At the first of eight sessions, I found myself an outsider in the group, which has been taking and re-taking this class seemingly for years. Perhaps that is why this is called an "intermediate" class. I'm "in the middle" of a lot. Everyone is on a first-name basis (Barbara, Marilyn, Jeanne, Tricia, Meg etc.). All but two, Jack and me, are women.There’s talk about relatives, recent vacations and getting over the flu or worse. The one thing we share is time; all are on the retiring side of middle age.

If we weren’t painting, we might be knitting or sewing — or playing golf.

The main idea seems to be making sure everyone paints for at least three hours once a week. Without the class, we’d all be doing something else in our retirement.

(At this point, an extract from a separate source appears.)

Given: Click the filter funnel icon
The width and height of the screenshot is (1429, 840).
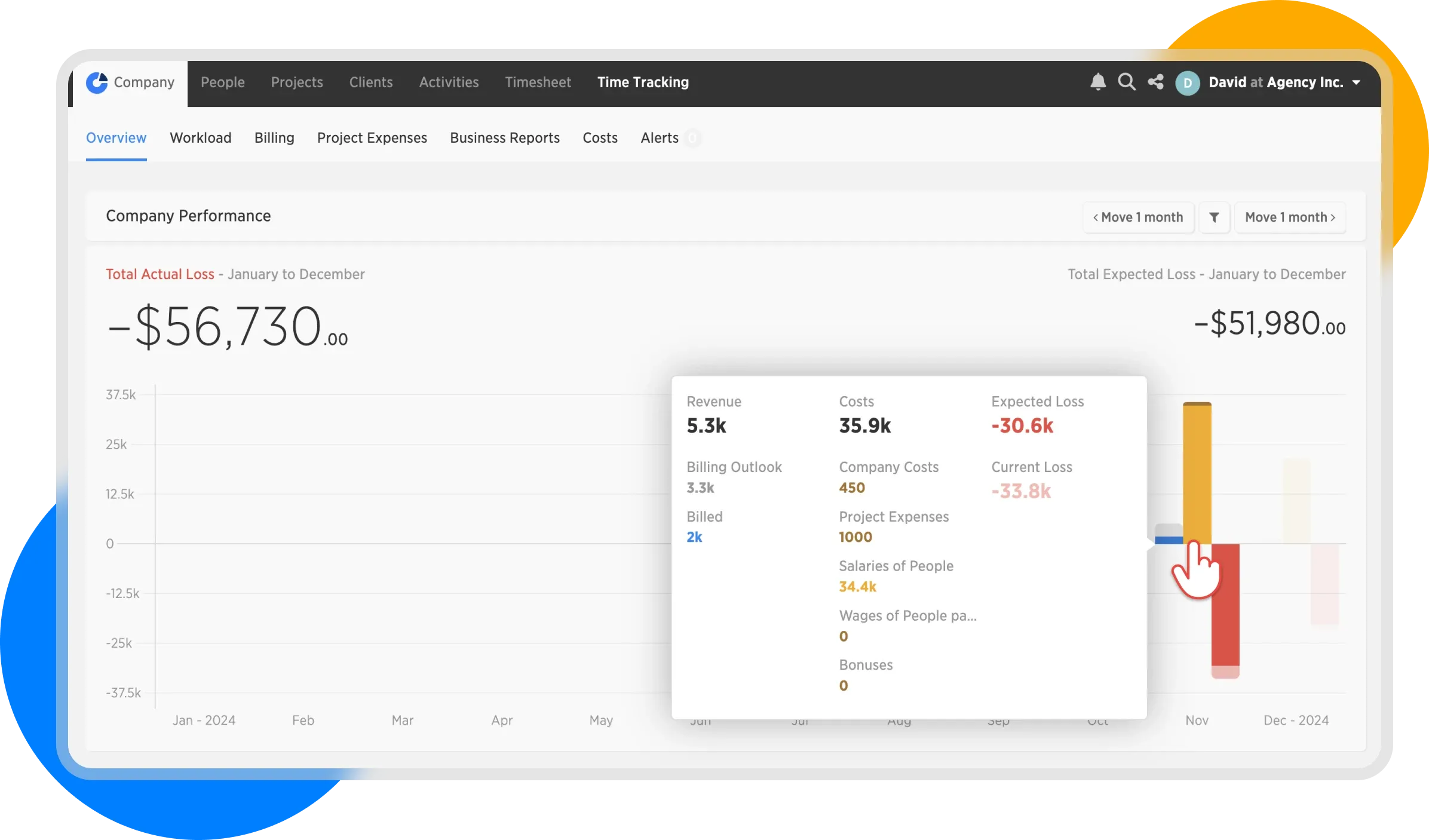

Each week, at the start of the class, there’s a time to display our previous week’s painting for comments. The paintings are stunningly diverse, both in content, execution and technique.

I’ve tried to capture the amiable mood of the class above because it has so little to do with my thoughts about being “in class” again.

In the back of my head I hold on to the dark thought that there must be a grading curve, that my fellow classmates — gentle souls — are really dogged competitors. My work will be judged by the teacher and by the others and found to be either wonderful or sadly wanting. Who knows? I might even flunk.

I’ve been surprised that along with my brushes, paints and paper tablet I arrive with such guarded, defensive, almost aggressive feelings — that I still harbor a deep angst left over from years of schooling.

I think the problem resides in the word “class.” I know that some of the course descriptions at the art center use the word “workshop,” perhaps to avoid associations students have with “class.” But to me, “workshop” always conjures up Santa and his non-union elves. Not far away is the term “sweatshop.”

What goes on between 9:30 a.m. and 12:30 p.m. in our art center watercolor room is something else. But what? A meditation? A respite? An exploration? Discoveries? A gathering of congenial muses? A painting circle?

It’s all of these and whatever else we want it to be. The one thing I don’t want is a “class.”